Crowd rallies for abortion rights

Speaker calls for education, birth control, not restrictions

Arkansas Democrat-Gazette/BENJAMIN KRAIN --1/24/14--
Attendees participate in a Reproductive Justice Rally at the State Capitol on Saturday. The Arkansas Coalition for Reproductive Justice organized the event to advocate for the right to have children or not have children and the right to raise the children in safe and healthy environments
Arkansas Democrat-Gazette/BENJAMIN KRAIN --1/24/14-- Attendees participate in a Reproductive Justice Rally at the State Capitol on Saturday. The Arkansas Coalition for Reproductive Justice organized the event to advocate for the right to have children or not have children and the right to raise the children in safe and healthy environments

Comprehensive sex education and access to effective contraception -- not restrictions to abortion access -- should be implemented to reduce Arkansas' rate of unplanned pregnancy and subsequent abortions, a University of Arkansas professor and abortion-rights activist told a crowd of a few hundred Saturday at the state Capitol.

Saturday's rally, hosted by the Arkansas Coalition for Reproductive Justice, was held days after an anti-abortion march during the week recognized as the 42nd anniversary of the U.S. Supreme Court decision legalizing abortion.

Dr. Kristen Jozkowski, a UA professor and fellow at the Kinsey Institute for Research in Sex, Gender and Reproduction, told the crowd that Arkansas has a "frightening" teen pregnancy rate that outpaces most of the rest of the country.

Jozkowski noted that teen mothers complete their high school educations less than half of the time and complete a college education before age 30 at a rate of only 1 percent.

"So we can see reproductive health is a social, economic issue," she said.

The Arkansas Department of Health reports that most teen mothers used some form of birth control but that less than a quarter used "the most effective types of birth control."

"Making abortion illegal is not the answer," Jozkowski said. "Although this seems simple, [politicians] want to make it complicated."

Rose Mimms, executive director of anti-abortion group Arkansas Right to Life, said Friday that she didn't believe in activists' claims that abortion access is just or that abortion is a safe procedure.

"Women suffer from abortion," she said. "The other side doesn't want to admit it. They know it's a hard decision, yet they stand beside the claim that it's a good decision. It's not safe; look at Kermit Gosnell."

Gosnell is a former Pennsylvania physician who was convicted of murder in 2013 for killing three babies born alive during abortion procedures.

> [WHAT TO DO]
a) Reproduce word for word the part of the abortion-rights rally article that begins at the words "Comprehensive sex education" and stops after the words "decision legalizing abortion.".
b) Extend the article about the abortion-rights rally at the Arkansas Capitol, picking up after its final sentence.

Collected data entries
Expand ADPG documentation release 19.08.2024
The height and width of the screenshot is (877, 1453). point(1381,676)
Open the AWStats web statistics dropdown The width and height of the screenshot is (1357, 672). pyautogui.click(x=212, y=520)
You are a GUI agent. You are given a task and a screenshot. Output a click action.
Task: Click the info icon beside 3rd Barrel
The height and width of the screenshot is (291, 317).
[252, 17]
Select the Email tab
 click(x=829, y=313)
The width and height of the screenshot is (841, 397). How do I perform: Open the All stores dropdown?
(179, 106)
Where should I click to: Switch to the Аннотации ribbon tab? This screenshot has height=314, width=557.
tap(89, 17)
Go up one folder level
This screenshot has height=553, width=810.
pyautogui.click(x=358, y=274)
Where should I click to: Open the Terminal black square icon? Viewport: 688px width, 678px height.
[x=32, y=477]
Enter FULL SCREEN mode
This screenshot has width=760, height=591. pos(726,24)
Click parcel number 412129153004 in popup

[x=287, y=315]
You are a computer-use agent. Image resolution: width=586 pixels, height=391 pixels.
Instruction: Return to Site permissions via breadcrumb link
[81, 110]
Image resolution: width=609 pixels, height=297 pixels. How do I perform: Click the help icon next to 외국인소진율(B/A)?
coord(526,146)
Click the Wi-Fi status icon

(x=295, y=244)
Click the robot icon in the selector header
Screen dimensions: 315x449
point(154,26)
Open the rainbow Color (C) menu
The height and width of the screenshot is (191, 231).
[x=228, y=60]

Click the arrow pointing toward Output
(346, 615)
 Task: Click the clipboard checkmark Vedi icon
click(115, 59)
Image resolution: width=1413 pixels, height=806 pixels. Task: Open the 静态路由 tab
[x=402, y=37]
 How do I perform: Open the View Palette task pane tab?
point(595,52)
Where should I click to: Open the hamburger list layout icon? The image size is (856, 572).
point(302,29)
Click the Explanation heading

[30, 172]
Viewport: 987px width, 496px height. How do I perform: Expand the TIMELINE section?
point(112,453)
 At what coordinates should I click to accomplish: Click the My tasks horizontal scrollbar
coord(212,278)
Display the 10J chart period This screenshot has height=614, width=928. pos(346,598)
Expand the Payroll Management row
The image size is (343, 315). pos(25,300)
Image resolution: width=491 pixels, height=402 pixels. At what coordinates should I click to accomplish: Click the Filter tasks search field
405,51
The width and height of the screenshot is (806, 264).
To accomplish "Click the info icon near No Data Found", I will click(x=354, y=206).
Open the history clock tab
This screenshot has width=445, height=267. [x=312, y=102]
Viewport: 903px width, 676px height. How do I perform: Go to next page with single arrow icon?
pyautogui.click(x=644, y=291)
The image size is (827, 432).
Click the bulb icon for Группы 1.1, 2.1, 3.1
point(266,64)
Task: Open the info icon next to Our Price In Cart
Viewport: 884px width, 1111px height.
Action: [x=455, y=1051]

> [RESULTS FOR EACH TASK]
a)
Comprehensive sex education and access to effective contraception -- not restrictions to abortion access -- should be implemented to reduce Arkansas' rate of unplanned pregnancy and subsequent abortions, a University of Arkansas professor and abortion-rights activist told a crowd of a few hundred Saturday at the state Capitol.

Saturday's rally, hosted by the Arkansas Coalition for Reproductive Justice, was held days after an anti-abortion march during the week recognized as the 42nd anniversary of the U.S. Supreme Court decision legalizing abortion.

b)
Several speakers Saturday warned the audience that abortion access and birth-control access are facing more challenges now.

Additionally, said Bettina Brownstein, an attorney for the American Civil Liberties Union of Arkansas, abortion-rights activists shouldn't depend on the U.S. court system to save their cause.

Brownstein is one of the attorneys suing the state after the Legislature passed a measure in 2013 banning abortions after 12 weeks. The case is in the 8th Circuit Court of Appeals after a lower court ruled the law unconstitutional.

Bills before the state Legislature already this year -- sponsored by Sen. Missy Irvin, R-Mountain Home, and Rep. Julie Mayberry, R-Hensley -- would ban the use of telemedicine during abortion procedures. Irvin told the Arkansas Democrat-Gazette that she's heard accounts of severe complications with chemical abortions and that the procedure "needs to be done in the presence of a physician."

"Since when did legislators get medical degrees to make these decisions?" Jozkowski said Saturday. "They didn't."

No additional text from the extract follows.